イヌＰＤ－１に結合する少なくとも１つのイヌ化ＶＨＨドメインは、配列番号９～配列番号１３から選択されるアミノ酸配列を含む、請求項１６又は１７に記載のポリペプチド。
前記ポリペプチドは、配列番号１４～配列番号１８から選択されるアミノ酸配列を含む、請求項１６～１８のいずれか一項に記載のポリペプチド。
生理学的条件下で二量体を形成する、請求項１～１９のいずれか一項に記載のポリペプチド。
前記ポリペプチドは、ｉｎｖｉｔｒｏ及び／又はｉｎｖｉｖｏでイヌＰＤ－１のイヌＰＤ－Ｌ１への結合を減少させる、請求項１～２０のいずれか一項に記載のポリペプチド。
前記ポリペプチドは、イヌＰＤ－１のイヌＰＤ－Ｌ１への結合をｉｎｖｉｔｒｏで少なくとも５０％、６０％、７０％、８０％、又は少なくとも９０％減少させる、請求項２１に記載のポリペプチド。
イヌＰＤ－１の生物学的活性のアンタゴニストである、請求項１～２２のいずれか一項に記載のポリペプチド。
前記ポリペプチドは、１００ｎＭ未満、５０ｎＭ未満、２５ｎＭ未満、又は１０ｎＭ未満の親和性（Ｋ_Ｄ）でイヌＰＤ－１に結合する、請求項１～２３のいずれか一項に記載のポリペプチド。
請求項１～２４のいずれか一項に記載のポリペプチドと、薬学的に許容可能な担体とを含む医薬組成物。

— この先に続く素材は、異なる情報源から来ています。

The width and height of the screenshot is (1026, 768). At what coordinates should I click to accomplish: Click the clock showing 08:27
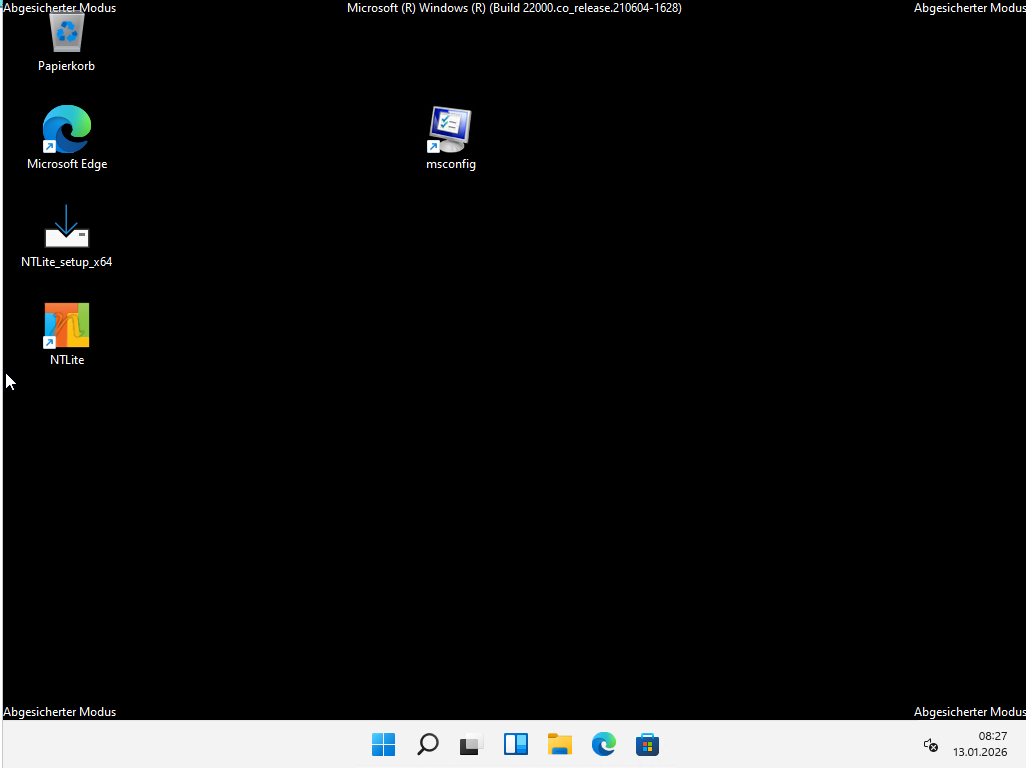(992, 736)
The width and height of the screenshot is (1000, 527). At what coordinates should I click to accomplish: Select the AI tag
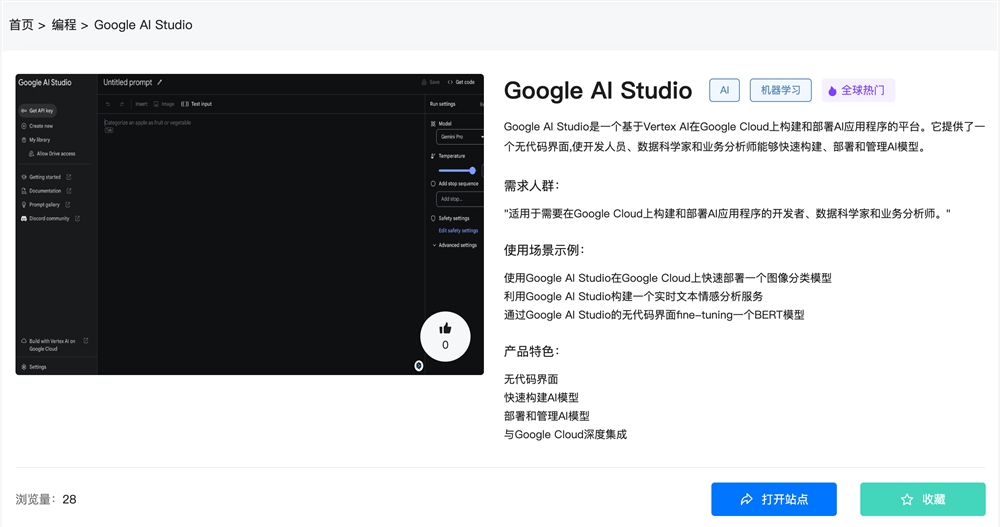(724, 91)
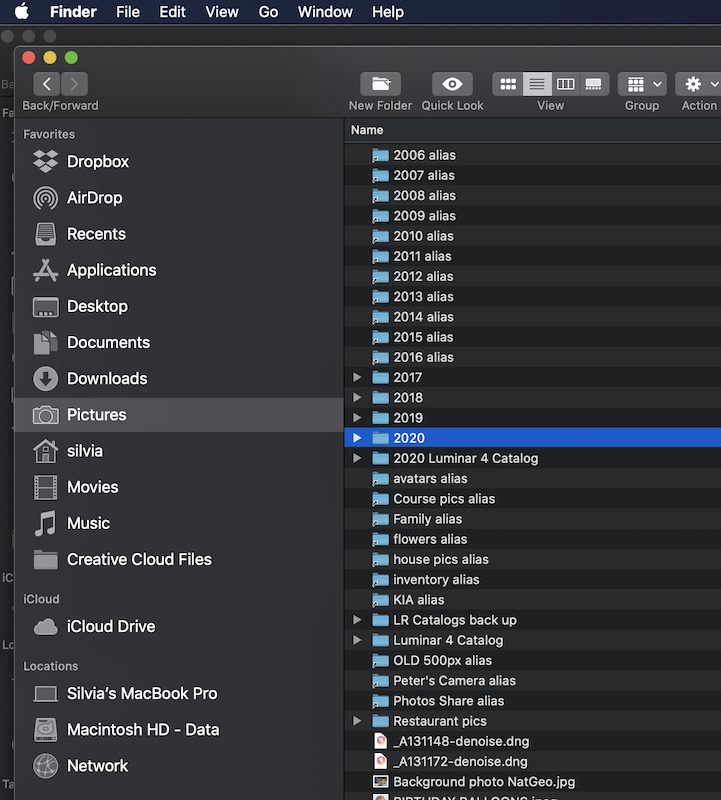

請求項１～２４のいずれか一項に記載のポリペプチドをコードする単離された核酸。
請求項２６に記載の核酸を含むベクター。
請求項２６に記載の核酸又は請求項２７に記載のベクターを含む宿主細胞。
請求項１～２４のいずれか一項に記載のポリペプチドを発現する宿主細胞。
請求項１～２４のいずれか一項に記載のポリペプチドを生産する方法であって、前記ポリペプチドの発現に適した条件下で請求項２８又は請求項２９に記載の宿主細胞をインキュベートすることを含む、方法。
前記ポリペプチドを単離することを更に含む、請求項３０に記載の方法。
イヌＣＤ４^＋Ｔ細胞及び／又はイヌＣＤ８^＋Ｔ細胞を活性化させる方法であって、前記Ｔ細胞を請求項１～２４のいずれか一項に記載のポリペプチドと接触させることを含む、方法。
前記Ｔ細胞はｉｎｖｉｔｒｏで存在する、請求項３２に記載の方法。
前記Ｔ細胞はｉｎｖｉｖｏで存在する、請求項３２に記載の方法。
イヌにおける癌を治療する方法であって、癌を伴うイヌに、請求項１～２４のいずれか一項に記載のポリペプチド又は請求項２５に記載の医薬組成物を薬学的有効量、投与することを含む、方法。
前記癌は、リンパ腫、血管肉腫、肥満細胞癌、黒色腫、骨肉腫、乳癌、腎細胞癌、及び非小細胞肺癌から選択される、請求項３５に記載の方法。
追加の抗癌療法を更に含む、請求項３５又は３６に記載の方法。
前記追加の抗癌療法は、癌切除、放射線療法、及び追加の抗癌剤の投与から選択される少なくとも１つの療法を含む、請求項３７に記載の方法。